Coronavirus, Tremonti: "È la crisi della globalizzazione"

L’ex ministro dell’Economia spiega la Cina. Un Paese con aree interne fortemente disagiate. Il virus metterà a dura prova un’economia globale già debole

Coronavirus, Tremonti: "È la crisi della globalizzazione"

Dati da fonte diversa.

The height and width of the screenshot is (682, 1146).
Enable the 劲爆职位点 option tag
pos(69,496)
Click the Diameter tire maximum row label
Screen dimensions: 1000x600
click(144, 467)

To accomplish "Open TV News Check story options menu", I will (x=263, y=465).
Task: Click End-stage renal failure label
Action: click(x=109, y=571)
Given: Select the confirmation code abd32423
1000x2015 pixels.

E che dire della Cina in questo oceano di insicurezza? Quali ripercussioni avrà il virus sull’economia globale? Per Giulio Tremonti la crisi da coronavirus avrà ripercussioni sul modello economico occidentale. In particolare sulla globalizzazione. La radice di quello che sta succedendo, dell’emergenza, starebbe tutta in una foto. Quella di una Cina la cui costa di notte è totalmente illuminata. Ma che vede l’interno buio, a parte alcune aree attorno a Pechino e a qualche grande città. È un buco nero che risucchia tutto. Anche la salute dei suoi cittadini. È una contraddizione vivente che si è aperta tra la parte meno sviluppata del Paese e quella costiera iper avanzata. L’ex ministro dell’Economia è sicuro: "La crescita della Cina negli scorsi due decenni è stata troppo rapida, una forzatura che ha creato grandi squilibri".

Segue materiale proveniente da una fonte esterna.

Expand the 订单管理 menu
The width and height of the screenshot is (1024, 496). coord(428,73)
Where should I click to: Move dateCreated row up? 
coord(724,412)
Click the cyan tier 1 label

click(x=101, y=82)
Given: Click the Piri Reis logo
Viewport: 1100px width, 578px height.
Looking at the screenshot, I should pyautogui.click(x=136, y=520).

Tremonti osserva il mondo con le lenti dell’economia. Sin dai primi anni Duemila afferma che il ritmo accelerato della mondializzazione sarebbe stato insostenibile. Il mondo intero sarebbe ora a un bivio. E questo lo ha già scritto. Si tratta di un nuovo capitolo, in forma di almanacco, per la quarta edizione del libro "Le tre profezie", edizioni Solferino, che uscirà tra pochi giorni nelle librerie. Affronta il problema coronavirus, dialogando con Danilo Taino sulle pagine del Corriere della Sera.

Spiega che la Cina ha un grande problema demografico, mezzo miliardo di persone anziane. Quando, nel 2009, Xi Jinping, che allora non era ancora presidente, lo invitò a tenere una lezione alla scuola del partito comunista, gli fu detto che l’obiettivo era fare diventare i cinesi un po’ più ricchi prima che diventassero vecchi. E in questa direzione si sono lanciati, per esempio puntando sull’intelligenza artificiale come sostituto della manifattura. È una corsa che ha creato un impressionante squilibrio geografico.

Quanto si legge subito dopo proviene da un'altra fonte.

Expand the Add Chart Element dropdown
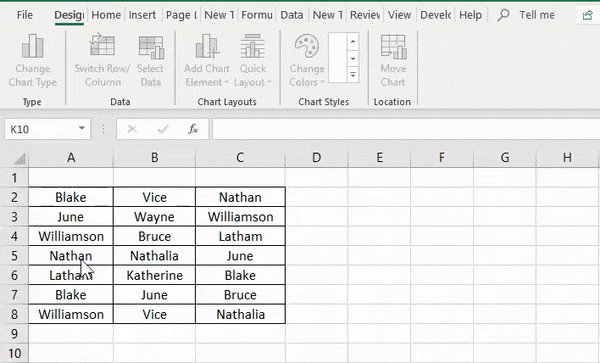This screenshot has height=363, width=600. [207, 60]
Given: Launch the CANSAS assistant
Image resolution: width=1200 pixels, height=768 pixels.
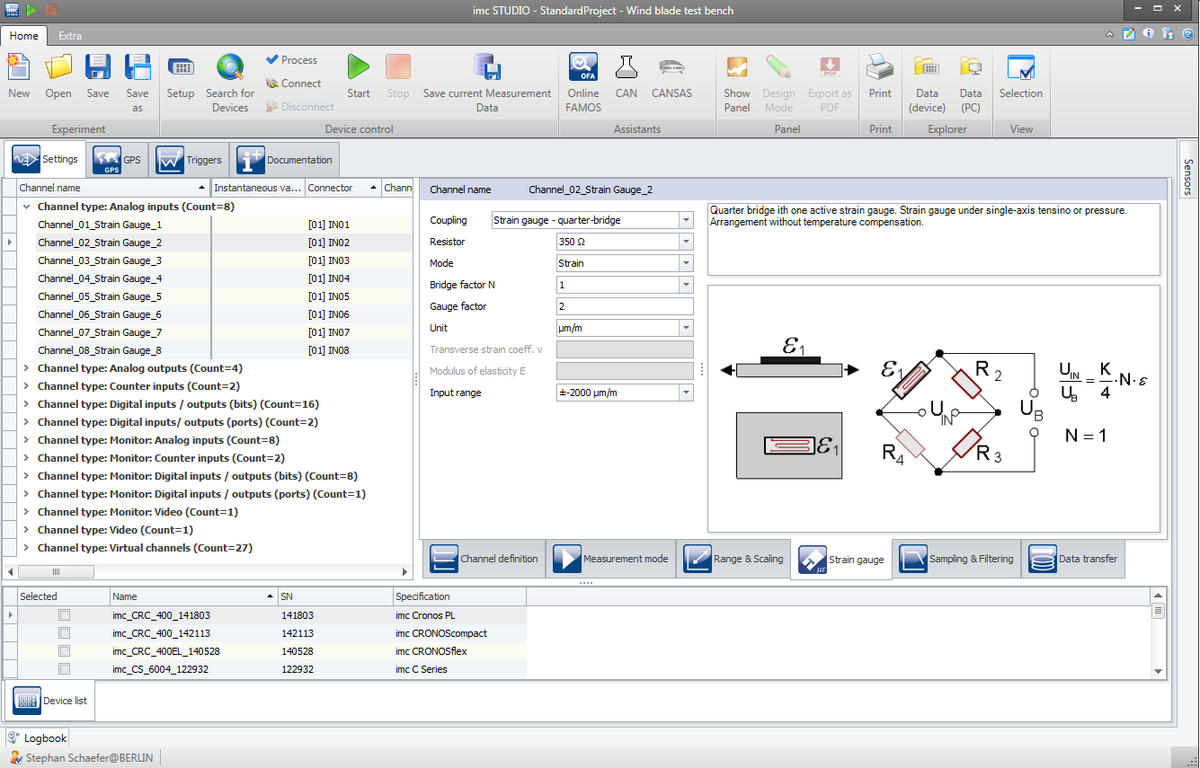Looking at the screenshot, I should pos(671,68).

"A Pechino sembrano terrorizzati: credo più per gli squilibri economici e politici che il coronavirus ha creato che non per gli aspetti sanitari. Se infatti l’economia occidentale frena, è evidente che questa crisi è un colpo duro anche per la Cina". I crolli delle Borse sono la cosa visibile, ma forse meno rilevante. Già gli Stati Uniti di Trump stavano portando un attacco commerciale e tecnologico ai cinesi: vedi il caso Huawei sulle reti di telecomunicazione 5G. A questa tensione si aggiunge ora il contraccolpo economico del virus, che sarà molto consistente.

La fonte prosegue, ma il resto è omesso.